La iniciativa, bautizada como “Ley Rodrigo”, nace de una tragedia evitable que pone de manifiesto el fracaso del garantismo populista: el suicidio del soldado Rodrigo Gómez, quien se quitó la vida en la Quinta de Olivos tras ser víctima de una red de extorsión que operaba impunemente desde la cárcel de Magdalena.
Seguridad y Justicia: El rol esencial del Estado
Para quienes defendemos la libertad, el Estado solo tiene una razón de ser: garantizar la seguridad y la justicia.
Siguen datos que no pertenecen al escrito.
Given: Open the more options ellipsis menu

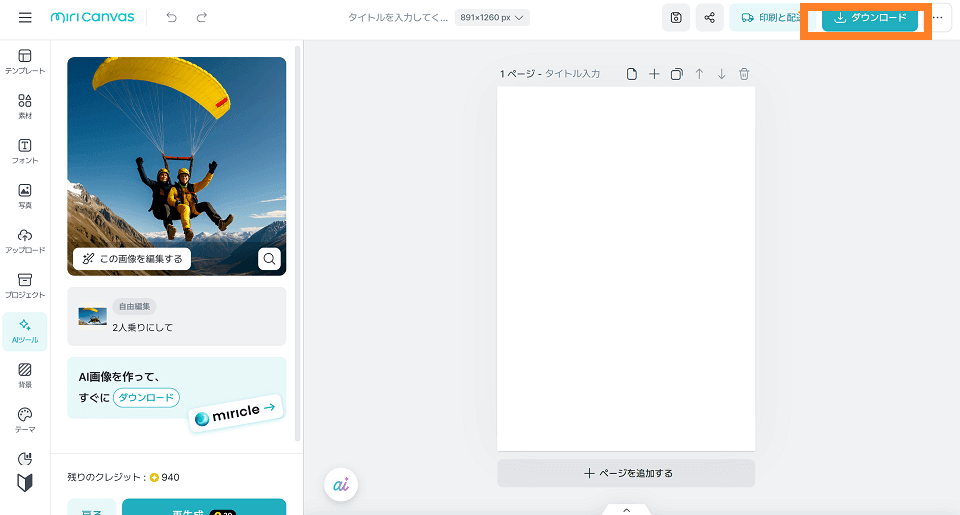Looking at the screenshot, I should click(937, 18).
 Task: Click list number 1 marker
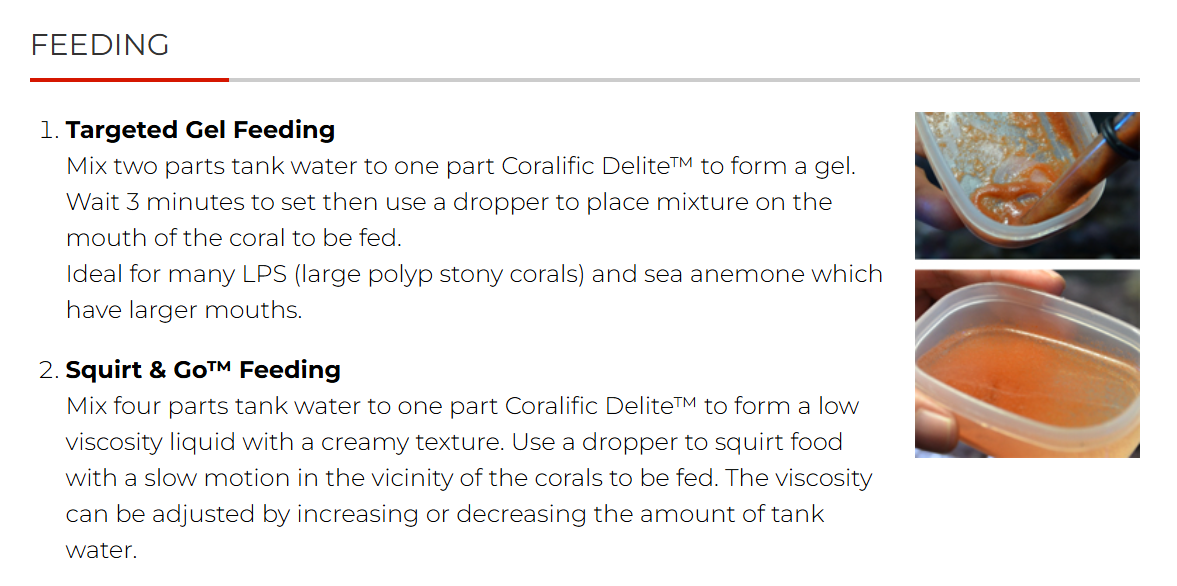pos(49,130)
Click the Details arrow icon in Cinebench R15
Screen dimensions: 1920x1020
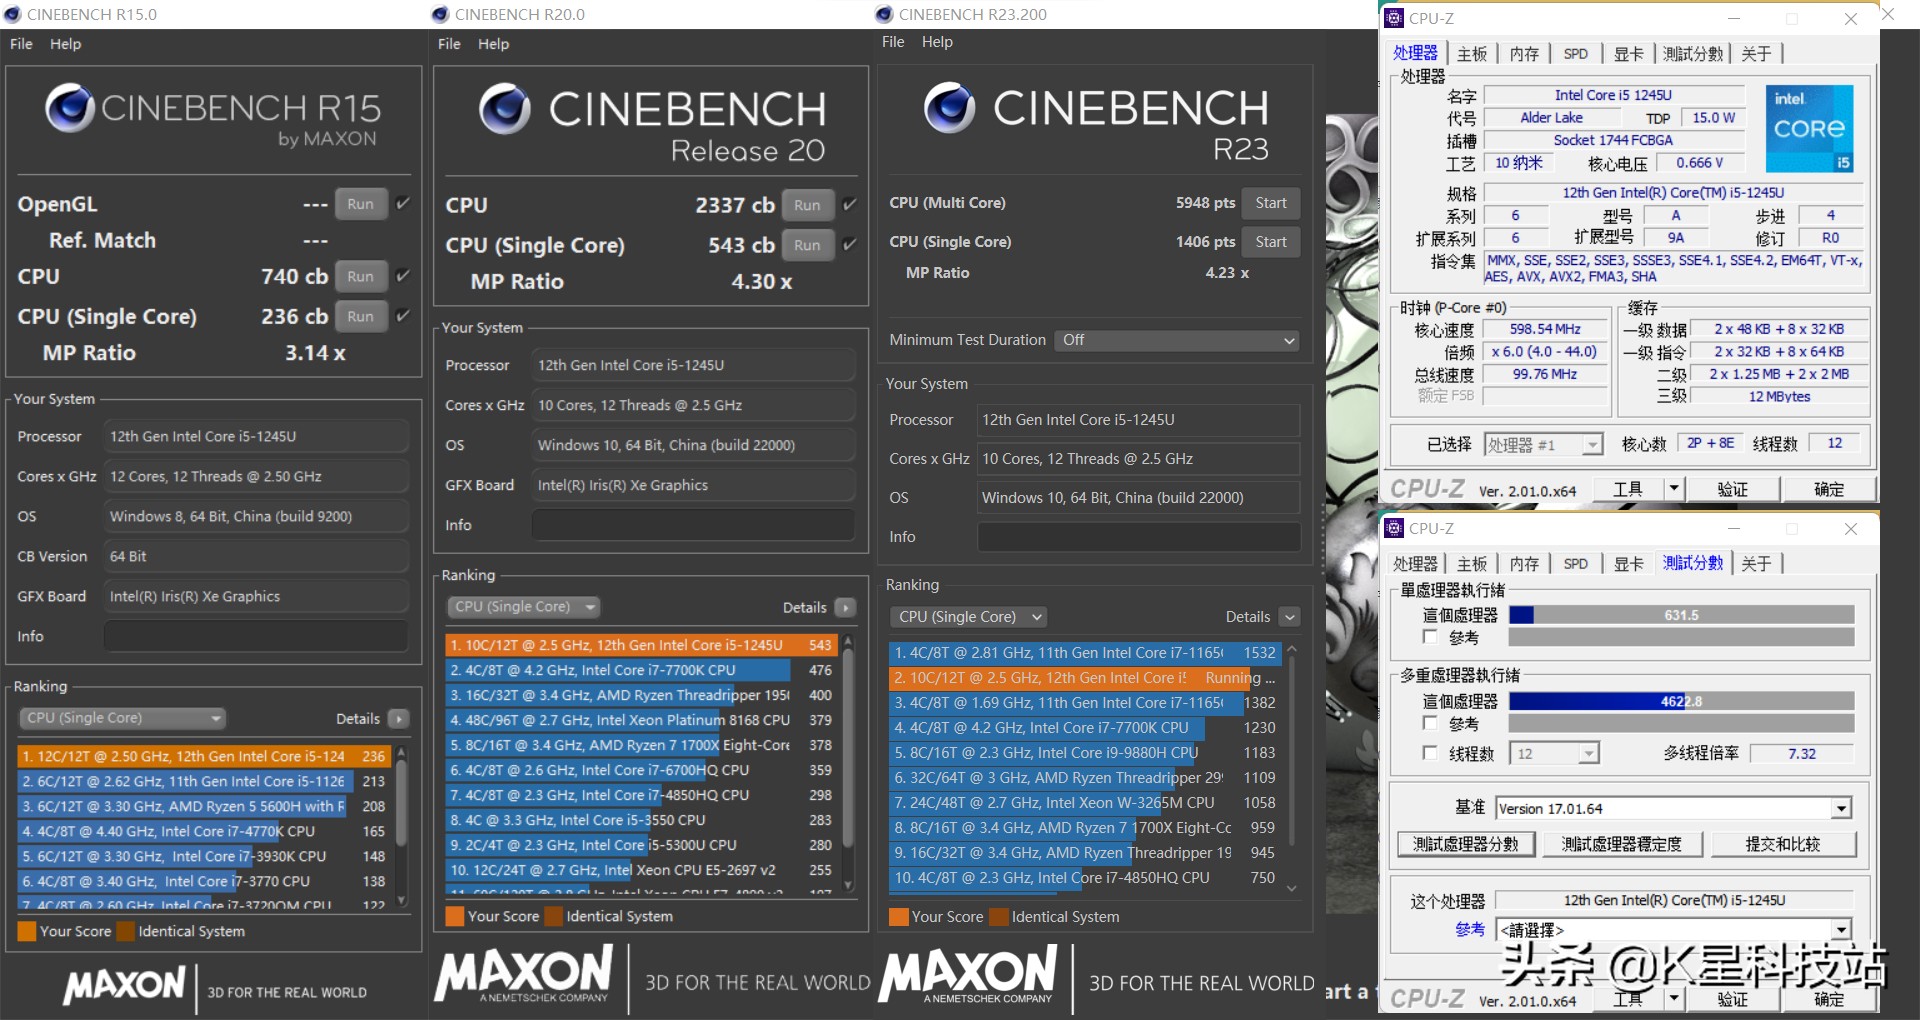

Sin embargo, durante años, la gestión bonaerense permitió que las prisiones se convirtieran en “centros de cómputos” para el crimen organizado.
El proyecto de Liberman, elaborado con el respaldo técnico de la jueza federal Sandra Arroyo Salgado y el juez Carlos Pagliere, busca restablecer el orden que el kirchnerismo rompió bajo el pretexto de la pandemia.
Los puntos clave de la Ley Rodrigo:
- Prohibición absoluta: Se prohíbe la tenencia de celulares y cualquier dispositivo con acceso a datos por parte de los internos.
- Fin del protocolo K: Declara la caducidad de la Resolución N° 47688/20, que permitió el ingreso masivo de teléfonos durante la cuarentena.
- Comunicación controlada: El contacto con el exterior se limitará a equipos fijos provistos por el Servicio Penitenciario Bonaerense (SPB), con un máximo de 2 horas diarias y solo hacia 5 números registrados.
- Tecnología contra el delito: Obliga a la instalación de inhibidores de señal en todos los pabellones para neutralizar cualquier intento de comunicación clandestina.
- Requisas y Sanciones: Implementa un plan de entrega voluntaria de dispositivos y, tras el vencimiento del plazo, requisas permanentes con destrucción pública de los equipos ilegales.
El fin de los privilegios para los “parásitos” del sistema
Como bien señaló el diputado Liberman, el mandato constitucional de cárceles “sanas y limpias” es para seguridad y no para castigo, pero esa seguridad debe ser, ante todo, para los ciudadanos honestos que están afuera. No existe libertad posible si el Estado permite que un delincuente, ya condenado, siga vulnerando la propiedad y la integridad de los argentinos desde su lugar de encierro.
La connivencia del sistema anterior permitió que organizaciones criminales realizaran secuestros virtuales, estafas y extorsiones bajo el amparo de una “flexibilización” absurda. Con la Ley Rodrigo, se busca que la cárcel cumpla su función: aislar a quien decidió vivir fuera de la ley.
“Este proyecto apunta a restablecer condiciones de control y garantizar que el encierro cumpla su finalidad preventiva, evitando que las cárceles sean un ámbito desde el cual se continúe delinquiendo”, afirmó Liberman.
Hacia una provincia de Orden y Libertad
Desde La Libertad Avanza el mensaje es claro: el que las hace, las paga. El desmantelamiento de la estructura delictiva dentro de las cárceles es un paso fundamental para devolverle la tranquilidad a los bonaerenses y honrar la memoria de víctimas como Rodrigo Gómez.
Es hora de que la política deje de ser cómplice de la delincuencia y empiece a priorizar a los ciudadanos de bien que trabajan y producen.